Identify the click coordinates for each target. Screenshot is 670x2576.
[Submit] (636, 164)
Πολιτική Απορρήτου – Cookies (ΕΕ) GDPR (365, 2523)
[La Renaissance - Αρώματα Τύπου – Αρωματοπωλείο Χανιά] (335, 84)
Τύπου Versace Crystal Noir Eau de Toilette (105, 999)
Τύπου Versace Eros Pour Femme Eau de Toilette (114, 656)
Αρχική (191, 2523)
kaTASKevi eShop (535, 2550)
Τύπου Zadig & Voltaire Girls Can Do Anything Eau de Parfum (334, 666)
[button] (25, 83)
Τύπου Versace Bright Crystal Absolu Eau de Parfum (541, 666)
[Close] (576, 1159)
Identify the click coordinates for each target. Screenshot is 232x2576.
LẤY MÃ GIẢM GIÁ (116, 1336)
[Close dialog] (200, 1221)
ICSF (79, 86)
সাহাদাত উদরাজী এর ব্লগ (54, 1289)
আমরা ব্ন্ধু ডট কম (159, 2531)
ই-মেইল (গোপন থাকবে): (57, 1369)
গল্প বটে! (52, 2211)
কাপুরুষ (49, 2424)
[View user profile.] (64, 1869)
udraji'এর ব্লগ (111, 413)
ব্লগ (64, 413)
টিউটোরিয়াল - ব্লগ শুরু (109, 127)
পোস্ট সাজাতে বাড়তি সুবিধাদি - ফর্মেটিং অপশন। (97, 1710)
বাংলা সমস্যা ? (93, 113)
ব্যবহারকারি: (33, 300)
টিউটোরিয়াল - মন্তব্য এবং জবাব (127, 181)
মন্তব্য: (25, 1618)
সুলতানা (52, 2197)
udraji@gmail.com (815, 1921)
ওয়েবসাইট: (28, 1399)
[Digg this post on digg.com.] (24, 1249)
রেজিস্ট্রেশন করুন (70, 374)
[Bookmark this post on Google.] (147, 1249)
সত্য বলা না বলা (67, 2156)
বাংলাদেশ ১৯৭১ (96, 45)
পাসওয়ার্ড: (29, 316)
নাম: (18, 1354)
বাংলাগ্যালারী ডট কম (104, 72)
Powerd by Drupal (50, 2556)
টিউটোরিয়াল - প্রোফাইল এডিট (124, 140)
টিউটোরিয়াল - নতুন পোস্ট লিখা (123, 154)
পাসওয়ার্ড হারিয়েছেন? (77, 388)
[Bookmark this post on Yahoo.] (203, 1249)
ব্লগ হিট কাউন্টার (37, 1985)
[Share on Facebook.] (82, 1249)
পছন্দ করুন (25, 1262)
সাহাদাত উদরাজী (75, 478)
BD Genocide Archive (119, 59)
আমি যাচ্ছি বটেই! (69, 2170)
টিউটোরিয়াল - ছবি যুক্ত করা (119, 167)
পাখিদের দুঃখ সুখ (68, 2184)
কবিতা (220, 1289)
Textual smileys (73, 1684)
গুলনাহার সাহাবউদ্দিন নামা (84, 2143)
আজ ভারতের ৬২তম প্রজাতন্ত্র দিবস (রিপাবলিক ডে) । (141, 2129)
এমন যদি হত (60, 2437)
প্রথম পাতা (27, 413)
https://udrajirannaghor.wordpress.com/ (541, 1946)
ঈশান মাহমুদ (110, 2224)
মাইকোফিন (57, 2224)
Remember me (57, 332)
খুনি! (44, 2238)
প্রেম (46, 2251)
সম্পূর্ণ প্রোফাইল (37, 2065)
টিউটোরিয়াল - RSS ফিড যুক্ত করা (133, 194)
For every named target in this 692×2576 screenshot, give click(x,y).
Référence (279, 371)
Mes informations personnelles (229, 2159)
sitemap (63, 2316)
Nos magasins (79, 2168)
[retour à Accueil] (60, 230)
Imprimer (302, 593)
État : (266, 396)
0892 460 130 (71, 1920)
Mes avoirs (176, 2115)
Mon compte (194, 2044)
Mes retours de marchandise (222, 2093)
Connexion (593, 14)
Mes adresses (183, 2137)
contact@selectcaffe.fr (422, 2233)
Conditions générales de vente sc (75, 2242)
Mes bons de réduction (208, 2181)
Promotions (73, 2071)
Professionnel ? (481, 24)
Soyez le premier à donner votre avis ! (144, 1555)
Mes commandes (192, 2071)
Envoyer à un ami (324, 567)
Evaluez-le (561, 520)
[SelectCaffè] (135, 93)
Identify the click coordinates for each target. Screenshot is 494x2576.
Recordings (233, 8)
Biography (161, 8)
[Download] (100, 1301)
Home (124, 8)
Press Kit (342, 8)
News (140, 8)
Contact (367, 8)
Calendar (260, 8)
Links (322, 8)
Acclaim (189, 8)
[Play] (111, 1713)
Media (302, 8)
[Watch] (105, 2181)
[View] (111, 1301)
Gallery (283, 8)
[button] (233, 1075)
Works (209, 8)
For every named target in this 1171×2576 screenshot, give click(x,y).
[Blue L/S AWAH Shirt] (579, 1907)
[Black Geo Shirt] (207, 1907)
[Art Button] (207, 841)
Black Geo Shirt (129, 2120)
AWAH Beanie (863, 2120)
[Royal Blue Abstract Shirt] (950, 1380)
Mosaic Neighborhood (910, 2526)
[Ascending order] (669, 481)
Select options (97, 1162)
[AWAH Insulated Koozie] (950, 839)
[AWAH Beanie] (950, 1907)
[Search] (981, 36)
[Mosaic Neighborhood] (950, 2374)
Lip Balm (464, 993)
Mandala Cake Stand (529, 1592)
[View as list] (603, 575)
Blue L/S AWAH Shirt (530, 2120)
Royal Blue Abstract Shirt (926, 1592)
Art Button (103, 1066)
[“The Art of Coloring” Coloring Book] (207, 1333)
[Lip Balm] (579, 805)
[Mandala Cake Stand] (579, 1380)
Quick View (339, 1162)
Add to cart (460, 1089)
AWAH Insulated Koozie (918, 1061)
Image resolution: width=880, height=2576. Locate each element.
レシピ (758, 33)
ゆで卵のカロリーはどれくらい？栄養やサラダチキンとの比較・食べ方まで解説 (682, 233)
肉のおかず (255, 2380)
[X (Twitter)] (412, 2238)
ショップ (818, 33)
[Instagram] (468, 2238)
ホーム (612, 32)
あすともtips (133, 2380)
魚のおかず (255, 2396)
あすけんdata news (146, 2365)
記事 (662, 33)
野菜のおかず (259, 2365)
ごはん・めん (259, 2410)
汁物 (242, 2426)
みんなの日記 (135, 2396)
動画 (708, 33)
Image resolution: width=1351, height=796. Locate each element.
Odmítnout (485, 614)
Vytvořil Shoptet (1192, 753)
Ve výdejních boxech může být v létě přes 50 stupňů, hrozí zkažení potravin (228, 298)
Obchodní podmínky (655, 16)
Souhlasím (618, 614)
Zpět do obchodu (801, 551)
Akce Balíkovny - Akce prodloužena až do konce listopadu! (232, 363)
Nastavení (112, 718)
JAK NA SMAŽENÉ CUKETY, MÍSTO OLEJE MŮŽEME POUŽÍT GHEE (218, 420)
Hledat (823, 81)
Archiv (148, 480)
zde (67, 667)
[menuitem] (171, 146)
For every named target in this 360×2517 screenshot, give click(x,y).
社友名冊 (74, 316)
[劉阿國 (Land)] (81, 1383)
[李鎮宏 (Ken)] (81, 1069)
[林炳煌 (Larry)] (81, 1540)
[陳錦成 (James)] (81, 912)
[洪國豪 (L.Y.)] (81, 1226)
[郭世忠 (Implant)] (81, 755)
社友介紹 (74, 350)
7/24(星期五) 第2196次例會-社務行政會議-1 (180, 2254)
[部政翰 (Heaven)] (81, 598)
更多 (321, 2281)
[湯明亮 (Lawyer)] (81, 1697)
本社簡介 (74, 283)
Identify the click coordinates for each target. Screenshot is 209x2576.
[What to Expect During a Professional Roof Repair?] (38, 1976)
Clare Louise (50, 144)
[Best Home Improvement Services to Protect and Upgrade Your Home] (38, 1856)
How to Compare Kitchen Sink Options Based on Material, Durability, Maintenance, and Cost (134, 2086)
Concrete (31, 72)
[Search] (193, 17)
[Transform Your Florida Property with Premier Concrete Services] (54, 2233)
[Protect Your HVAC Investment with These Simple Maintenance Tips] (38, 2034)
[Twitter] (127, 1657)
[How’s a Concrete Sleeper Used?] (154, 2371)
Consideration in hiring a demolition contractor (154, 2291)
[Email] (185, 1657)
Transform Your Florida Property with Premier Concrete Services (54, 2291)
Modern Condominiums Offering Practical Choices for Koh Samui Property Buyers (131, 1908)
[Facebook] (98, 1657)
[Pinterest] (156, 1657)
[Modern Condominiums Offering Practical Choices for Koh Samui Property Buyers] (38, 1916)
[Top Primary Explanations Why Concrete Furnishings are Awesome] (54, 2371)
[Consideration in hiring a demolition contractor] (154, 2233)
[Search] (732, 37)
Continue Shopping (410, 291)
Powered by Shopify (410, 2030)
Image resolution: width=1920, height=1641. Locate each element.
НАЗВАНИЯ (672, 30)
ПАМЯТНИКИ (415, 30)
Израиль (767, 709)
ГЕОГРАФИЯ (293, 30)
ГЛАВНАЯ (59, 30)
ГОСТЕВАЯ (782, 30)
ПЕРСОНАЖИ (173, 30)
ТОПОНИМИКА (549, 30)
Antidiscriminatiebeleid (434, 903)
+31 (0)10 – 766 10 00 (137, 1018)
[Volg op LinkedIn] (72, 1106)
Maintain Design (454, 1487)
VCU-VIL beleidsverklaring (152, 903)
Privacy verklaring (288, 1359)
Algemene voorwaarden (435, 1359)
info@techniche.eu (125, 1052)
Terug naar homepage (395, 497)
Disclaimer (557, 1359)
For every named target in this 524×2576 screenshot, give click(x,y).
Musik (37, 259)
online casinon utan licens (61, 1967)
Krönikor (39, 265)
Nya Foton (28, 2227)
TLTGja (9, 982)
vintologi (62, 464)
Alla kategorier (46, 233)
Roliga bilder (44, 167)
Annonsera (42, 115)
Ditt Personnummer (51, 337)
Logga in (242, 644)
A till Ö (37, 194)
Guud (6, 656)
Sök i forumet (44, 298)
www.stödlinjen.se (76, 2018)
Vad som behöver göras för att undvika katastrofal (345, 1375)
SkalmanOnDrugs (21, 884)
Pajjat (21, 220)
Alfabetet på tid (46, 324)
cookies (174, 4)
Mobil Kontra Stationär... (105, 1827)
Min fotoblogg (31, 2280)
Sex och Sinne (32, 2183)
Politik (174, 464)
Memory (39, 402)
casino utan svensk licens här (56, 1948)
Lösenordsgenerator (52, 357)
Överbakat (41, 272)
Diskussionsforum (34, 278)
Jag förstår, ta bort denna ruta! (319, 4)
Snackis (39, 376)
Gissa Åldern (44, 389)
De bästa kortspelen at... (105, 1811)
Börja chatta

════════

WORK INSTRUCTIONS: The answer should be a number alone: how many lines of the entries hold the word "Stand"?

OUTPUT: 2